Irish Central Bank Forecasts in No Deal Brexit Scenario
The forecasts in this Quarterly Bulletin for 2019 and 2020 are based on the assumption that the UK leaves the EU with an agreement before 31 October 2019.
If this transpires, a two-year transition period would come into effect during which time the UK would remain a member of the EU customs union and single market. This would represent the most favourable outcome for the Irish economy but the risk of a disorderly Brexit remains and uncertainty has increased since the publication of our April Bulletin.
An outline of the possible implications of a disorderly Brexit on 31 October 2019 for the performance of the Irish economy in 2019 and 2020. The estimates we
present are subject to significant uncertainty due to the unprecedented nature of this potential economic shock.
The Central Bank published its estimates of the macroeconomic implications of a disorderly Brexit in the first Quarterly Bulletin of 2019 on 25 January 2019. In that analysis, we discussed the key channels through which a disorderly Brexit would affect the Irish economy.
There would be heightened stress in financial markets and a potentially large depreciation of sterling. The deterioration in economic conditions and a more adverse outlook would cause firms and households to cut spending. It is likely that there would be disruption at ports and airports as border infrastructure is unable to cope with the new customs requirements, at least for an initial period. Imports would be affected with implications for firms through disruption to their production processes, and for households through the price and availability of consumer goods.
Exports would fall due to an immediate and large reduction in demand from the UK and the fall in sterling.
Our estimates published in January suggest that a no deal Brexit would reduce output growth by 4 percentage points in the first year. After 10 years the level of output in the Irish economy would be 6 per cent lower compared to a noBrexit scenario. These estimates remain unchanged.
Given that the possible date of the UK’s exit from the EU is now October 31 of this year, most of the impact of a disorderly Brexit would occur in 2020. Applying this shock to the Central Bank’s latest forecasts contained in this Bulletin would imply that the growth forecast for 2019 would be reduced from 4.9 to 4.5 per cent, while in 2020 growth would fall from 4.1 to 0.7 per cent.
The rate of growth in employment in a disorderly Brexit would also be substantially lower than the forecast in this Bulletin. As a result, by the end of 2020 our estimates suggest that there would be around 34,000 fewer jobs in the economy compared to the level of employment that could be realised in a no-Brexit scenario. Given that changes in employment typically lag falls in output, the labour market impact of a disorderly Brexit would continue to be felt in a significant way beyond the forecast horizon of this Bulletin.

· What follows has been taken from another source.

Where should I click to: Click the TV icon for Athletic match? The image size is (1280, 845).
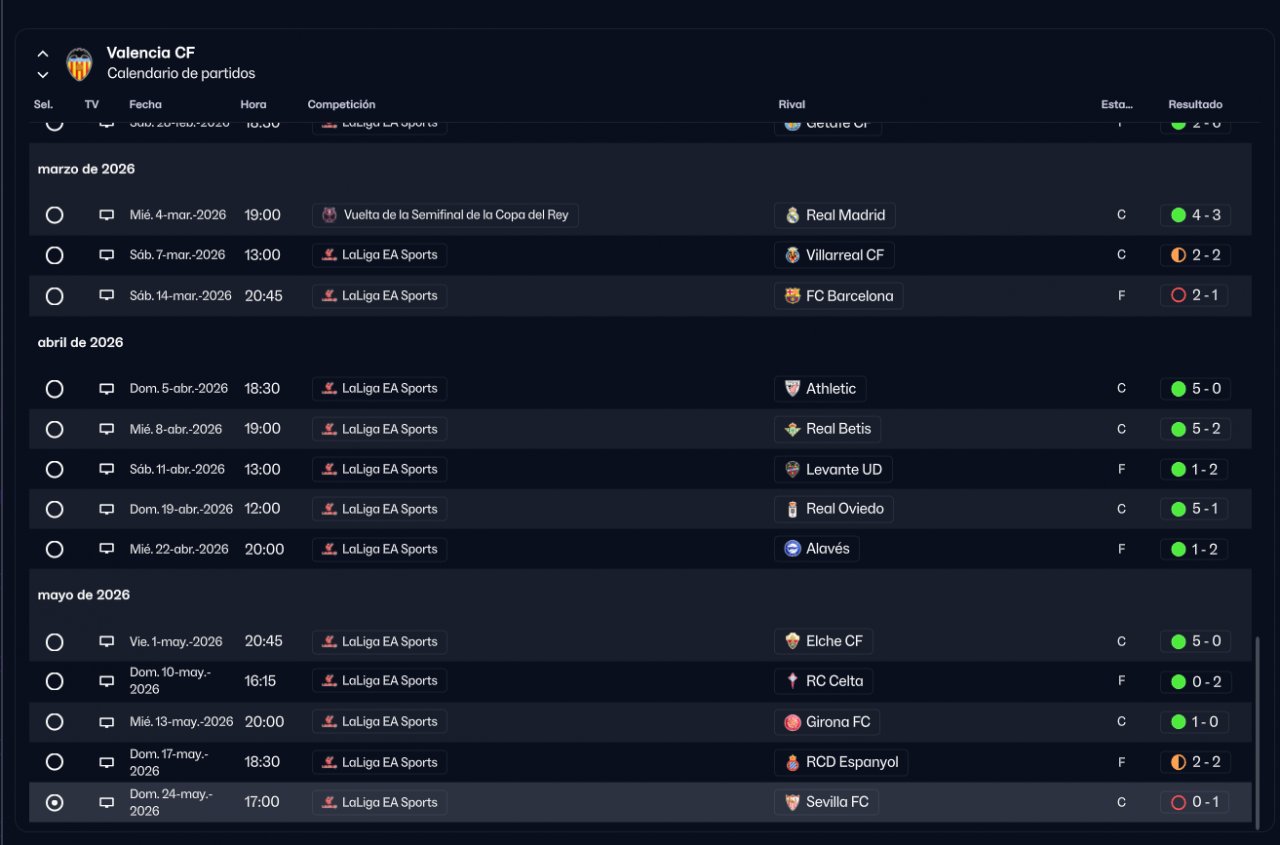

The fall in output and increase in unemployment in a disorderly Brexit would put pressure on the public finances. Lower output and employment would reduce government tax revenue from a range of sources while higher unemployment would lead to a rise in expenditure. Putting these effects together, our simulation results indicate that a disorderly Brexit would lead to a deterioration in the General Government Balance of around ¾ of a per cent of output in 2020. This would likely imply a return to a General Government deficit next year.
It is important to emphasise that the degree of uncertainty around these estimates is larger than typically associated with modelling exercises of this kind. This is due to the lack of comparable historical precedent of countries leaving the EU or any other major trading bloc.
There is substantial uncertainty around how the economy would adjust in a no-deal Brexit: by how much and how quickly would trade flows be affected by the imposition of WTO tariffs, what would be the scale of logistical and supply-chain disruption, how would financial markets and exchange rates react? For our analysis, we have made assumptions on these key transmission channels based on the best available evidence from academic research and other published studies.
At the same time, there is an unavoidably high degree of uncertainty around the magnitude, and even the direction, of some of these effects.
As a consequence, the estimates in Table 1 should be treated with caution – the impact on the Irish economy could turn out to be more or less severe than reported here.
The Central Bank’s estimates of the short-run impact of a disorderly Brexit are more severe than in a similar study by the Department of Finance and ESRI.
Quarterly Bulletin 03 / July 2019 Central Bank of Ireland 25 The main reason for this is that the Central Bank’s analysis assumes that a disorderly Brexit would be accompanied by heightened uncertainty and a fall in consumer and business sentiment, and that this in turn would negatively affect spending by firms and households.
The Department of Finance/ESRI study places less emphasis on these effects but focusses more on the impact of a disorderly Brexit through the trade channel. The long-run impact of a disorderly Brexit is similar in both studies with an estimated long-run fall in output of around 6 per cent.
Whatever the precise magnitude of the economic impact, a disorderly Brexit would present enormous challenges for the Irish economy – especially in the near term – and would result in a loss of output and employment compared to a scenario where the UK remained in the EU.